How do I know if my systems are being attacked? Exploit attempts leveraging JNDI lookups are logged by perimeter devices such as firewalls, web proxies and web application firewalls logs in the requested URL. This means that a good log management program can act as the enterprise’s early warning system to alert the enterprise of suspicious behavior.
While Qualys XDR is still in beta, customers using this tool can leverage the capabilities below to identify and generate alerts for log4j related exploit attempts. Qualys is also maintaining a blog post dedicated to this issue for customers seeking to learn how Qualys can proactively identify and remediate vulnerable systems. Additionally, the Qualys EDR team has prepared detailed information on how Qualys EDR can identify and prevent log4j exploits.
Log4Shell Event Search:
Qualys XDR beta customers can perform real-time searches using the following QQL query to find suspicious events related to Log4Shell/CVE-2021-44228. Using this method, the enterprise can determine not only if an exploit attempt is happening now but also confirm if any attempts had been recorded even before the vulnerability had been announced by going back in time and searching historical events:
(deviceType:`Proxy` or deviceType:`Firewall` or deviceType:`WAF` or deviceType:`IPS`) and (requestUrl: "jndi:ldap" or requestUrl: "jndi:ldaps" or requestUrl: "jndi:http" or requestUrl: "jndi:dns" or requestUrl: "jndi:iiop" or requestUrl: "jndi:rmi")
QQL modifiers for sourceIpv4 / sourceDomain can be added to search the string above for targeted suspicious sources of interest:
and sourceIpv4: "10.10.10.10" and sourceDomain: "badguy.com"
These QQL search terms can of course be used as standalone terms to show all logged events from the IP / domain of interest.
Proactive alert generation:
Beta customers can reach out to email@example.com for targeted XDR rules for Log4Shell activity.
Additionally, XDR custom correlation rules can be easily and quickly created using the known exploit URL conditions by leveraging the XDR Rule Editor.
Simply go to XDR -> Rules -> New Rule to create the new rule.

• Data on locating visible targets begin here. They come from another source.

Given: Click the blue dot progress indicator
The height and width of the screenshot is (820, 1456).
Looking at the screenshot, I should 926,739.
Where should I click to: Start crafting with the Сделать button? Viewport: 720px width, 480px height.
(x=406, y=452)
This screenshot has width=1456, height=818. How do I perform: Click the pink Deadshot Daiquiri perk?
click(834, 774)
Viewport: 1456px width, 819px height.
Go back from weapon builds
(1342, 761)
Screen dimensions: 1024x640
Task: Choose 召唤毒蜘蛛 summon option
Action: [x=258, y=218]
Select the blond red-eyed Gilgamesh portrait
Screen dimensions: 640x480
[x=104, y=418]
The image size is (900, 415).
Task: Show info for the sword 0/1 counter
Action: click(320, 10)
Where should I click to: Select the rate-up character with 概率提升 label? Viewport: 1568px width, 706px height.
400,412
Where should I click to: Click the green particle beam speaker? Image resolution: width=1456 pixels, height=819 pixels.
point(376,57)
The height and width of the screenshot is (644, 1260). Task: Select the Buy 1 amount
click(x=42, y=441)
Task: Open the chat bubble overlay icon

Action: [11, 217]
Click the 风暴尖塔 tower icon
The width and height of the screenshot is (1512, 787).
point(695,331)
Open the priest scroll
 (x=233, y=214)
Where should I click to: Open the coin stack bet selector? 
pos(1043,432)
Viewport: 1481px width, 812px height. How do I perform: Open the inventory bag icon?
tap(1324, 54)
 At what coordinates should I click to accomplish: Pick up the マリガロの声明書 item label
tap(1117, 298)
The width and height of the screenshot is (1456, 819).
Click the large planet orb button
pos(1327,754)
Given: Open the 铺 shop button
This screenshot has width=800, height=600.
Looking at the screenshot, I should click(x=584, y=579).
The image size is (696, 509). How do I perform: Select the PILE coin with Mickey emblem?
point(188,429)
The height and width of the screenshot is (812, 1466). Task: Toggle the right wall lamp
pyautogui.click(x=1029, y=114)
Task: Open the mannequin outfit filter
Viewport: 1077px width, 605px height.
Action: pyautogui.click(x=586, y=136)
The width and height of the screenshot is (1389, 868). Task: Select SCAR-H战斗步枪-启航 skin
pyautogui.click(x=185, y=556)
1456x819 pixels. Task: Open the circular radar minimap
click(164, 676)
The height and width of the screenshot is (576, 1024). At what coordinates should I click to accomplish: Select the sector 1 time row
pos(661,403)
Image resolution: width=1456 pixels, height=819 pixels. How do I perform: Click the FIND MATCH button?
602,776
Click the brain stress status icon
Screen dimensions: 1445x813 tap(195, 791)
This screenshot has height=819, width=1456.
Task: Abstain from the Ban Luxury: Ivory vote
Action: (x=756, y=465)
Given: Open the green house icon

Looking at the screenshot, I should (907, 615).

Start by giving the rule a descriptive name and meaningful description:
The intuitive editor screens allow the user to add rule conditions matching known exploit information, including optionally specifying the MITRE ATT&CK mapping for this alert:
XDR also includes several automated response options (Email, Slack, PagerDuty and ServiceNow) which can be easily assigned using pre-existing templates or through creating a new template. This can be used to generate an alert to the appropriate teams including opening a ServiceNow incident ticket automatically when the rule fires.
Next, select the log source – in this case, we want to ensure our perimeter firewalls report on any exploit attempts witnessed.
Now we can begin to build out the rule using easy and intuitive pulldown menus to build out the conditions:
Once our conditions are defined, clicking Preview (top right) will show the final rule and allow us to save this into the rule library:
Once saved, the rule can be easily enabled:
At this point, our rule is now active and any incoming exploit attempts will create signals in XDR as well as associated alerts to the appropriate personnel to ensure any active exploits are quickly investigated and remediated. This same process can be enabled for proxies and web application firewalls as well; this is entirely dependent upon which devices are deployed in the environment.
Exclusions can be added to the example rule discussed above by adding an additional condition group in the Rule Editor as shown below:
Individual IPs can be added to the allow list. Lists of allowed IPs can also be populated. This is helpful to ensure that the infrastructure being used to find vulnerable systems doesn’t trigger false positive alerts.
Several commercial threat intelligence providers have added known attack infrastructure associated with Log4JShell/CVE-2021-44228 to their standard threat feeds. This provides the ability to correlate ingested logs against a large number of known indicators (IP address, domain, etc) and to automatically adjust correlation as the provider adds updated indicators.
XDR includes the ability to consume threat feeds natively for automatic alert generation in several formats; for details on XDR’s threat intelligence functions please see the Online Help menu on the XDR home page.